Figure 3-4 Back-pressure

Back-pressure

Inbound Path

The application receives single indications from an HP OpenCall SS7 API, even if multiple indications have been generated after the occurrence of a protocol event. A protocol event is a primitive received from the application or from the stack, or simply a timeout.

Indications waiting to be received by the application are maintained by the HP OpenCall SS7 APIs in an inbound queue.

Waiting Indications

As described in “Receiving Signaling Information”, the number of messages waiting to be received are returned to the application. The application must receive all these waiting indications.

TCP Network Back-pressure

If the application does not receive all the pending indications, HP OpenCall SS7 will force back pressure on the LAN and as a consequence on the stack. When a certain period of time elapses, the SS7 stack will delete all the new messages that were not received by the application.

Outbound Path

When a protocol event occurs, HP OpenCall SS7 may generate one or more SS7 messages destined for the network.
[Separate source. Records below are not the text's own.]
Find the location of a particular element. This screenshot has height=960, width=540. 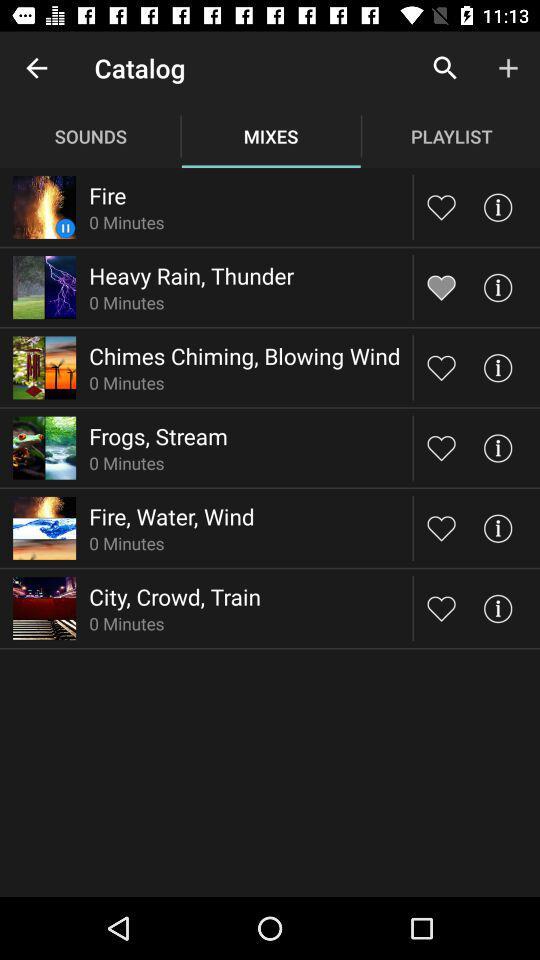

the article is located at coordinates (441, 527).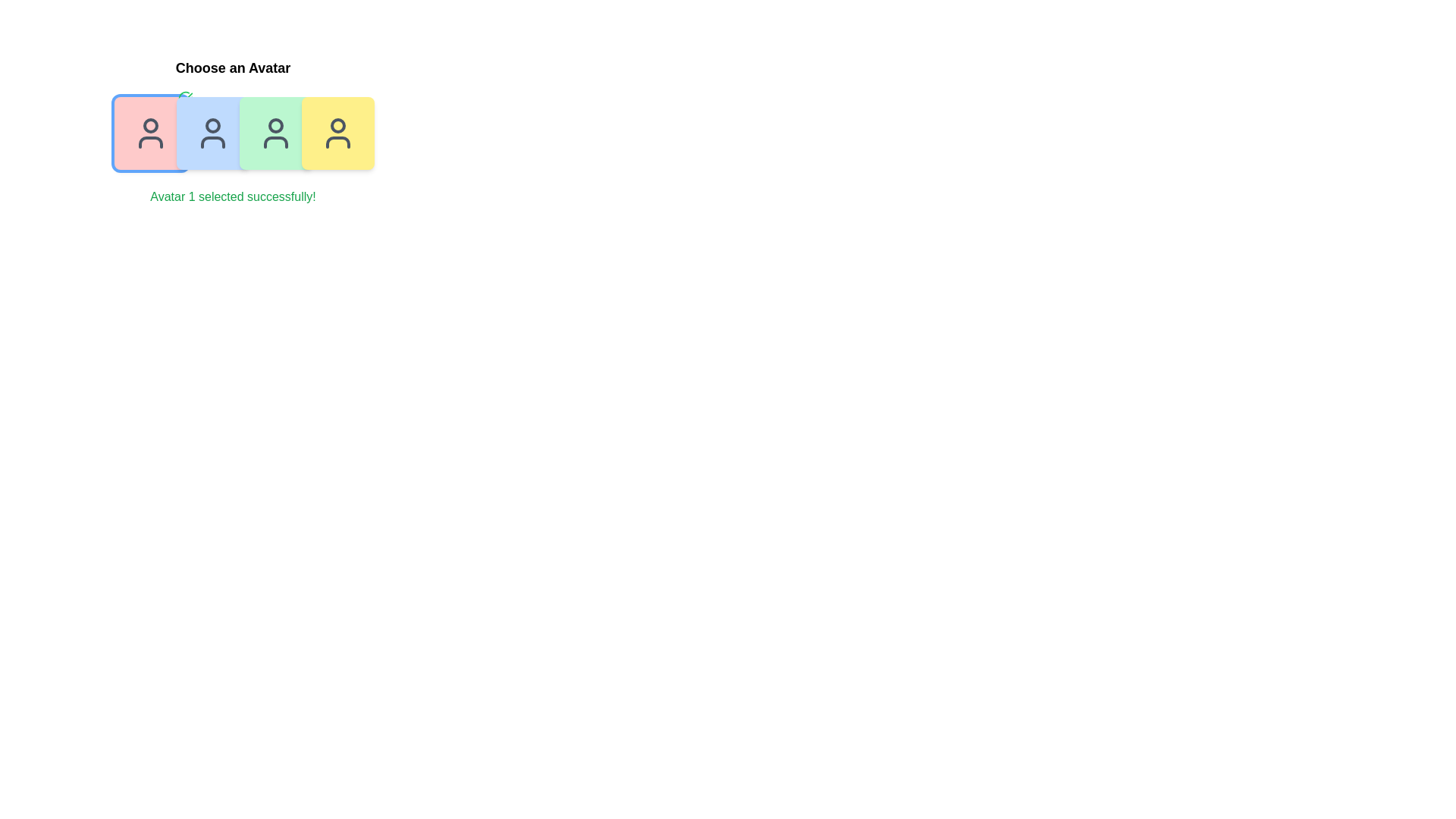 This screenshot has height=819, width=1456. Describe the element at coordinates (232, 67) in the screenshot. I see `the 'Choose an Avatar' label, which is a bold, large font text located at the top-center of the selection grid` at that location.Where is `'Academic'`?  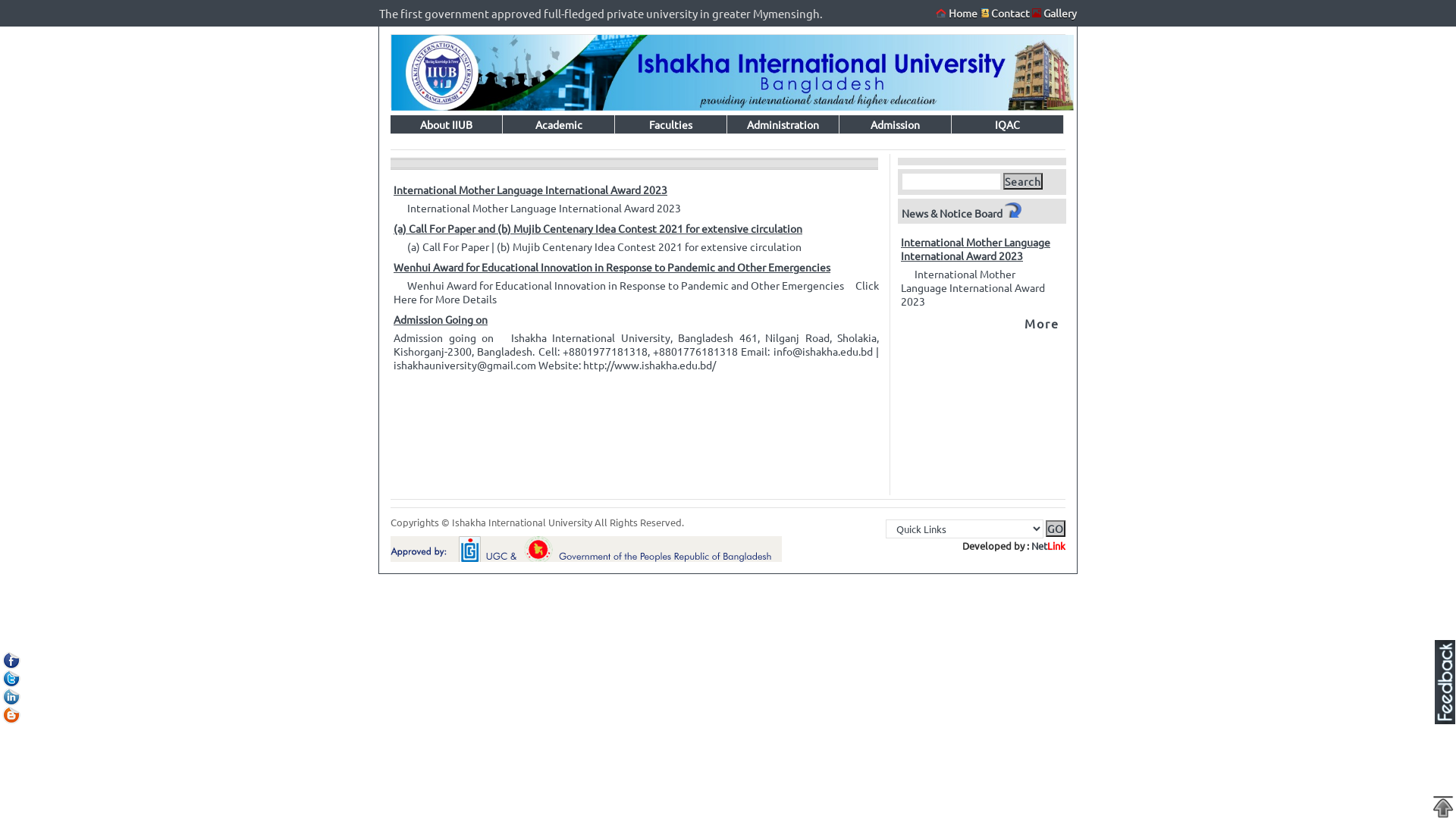 'Academic' is located at coordinates (558, 124).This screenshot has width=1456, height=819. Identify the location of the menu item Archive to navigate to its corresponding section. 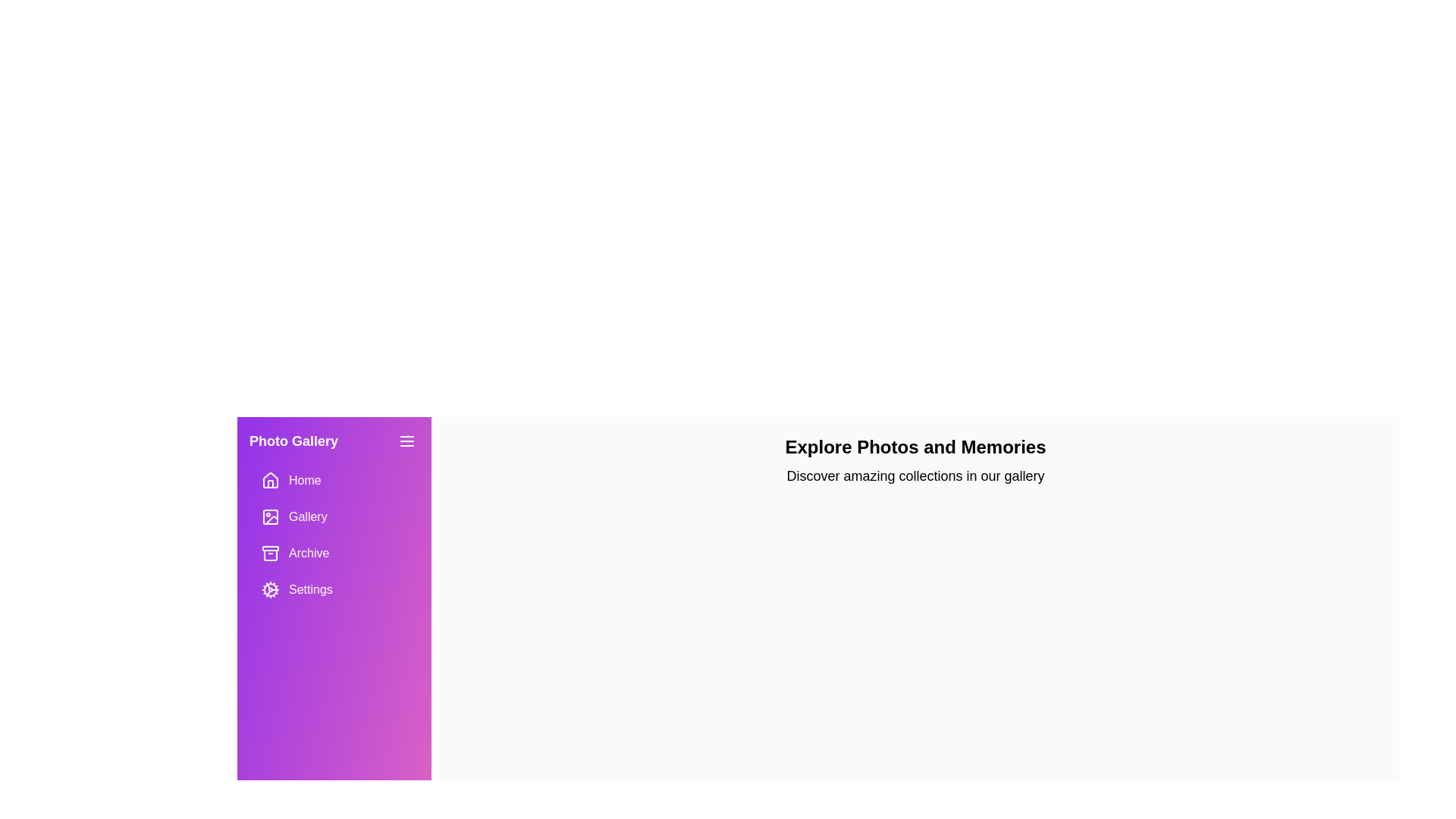
(334, 553).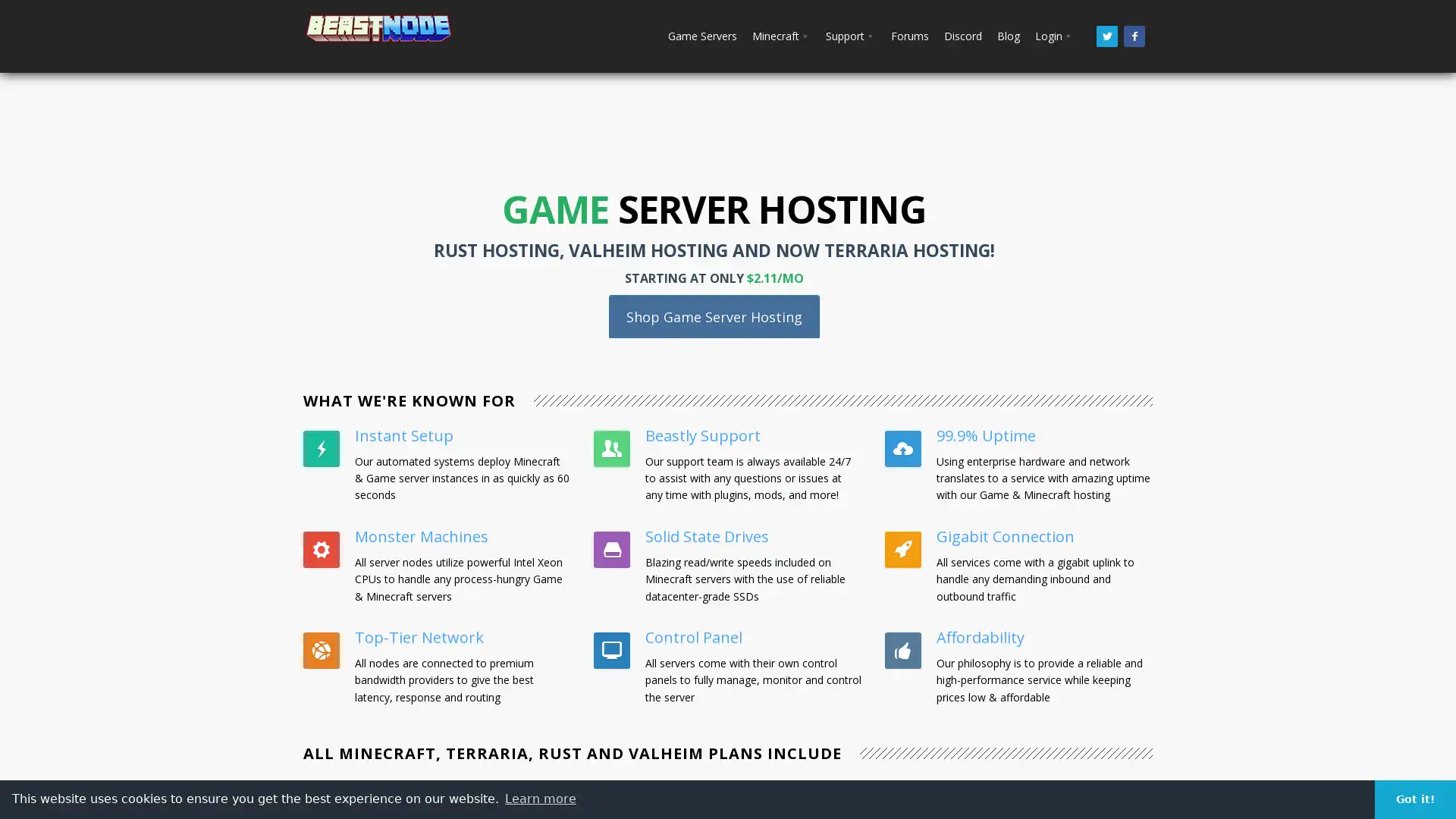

These messages are placed in the outbound queue. Once all HP OpenCall SS7 processing is completed, the queued messages are sent to the network.

Remaining Messages

If HP OpenCall SS7 has successfully sent all the queued messages, the outbound queue is empty. Otherwise it contains messages that it could not send.

Application Back-pressure

The number of remaining messages is used by HP OpenCall SS7 to accept or reject the service primitives issued by the application. The application is notified by the API of this situation.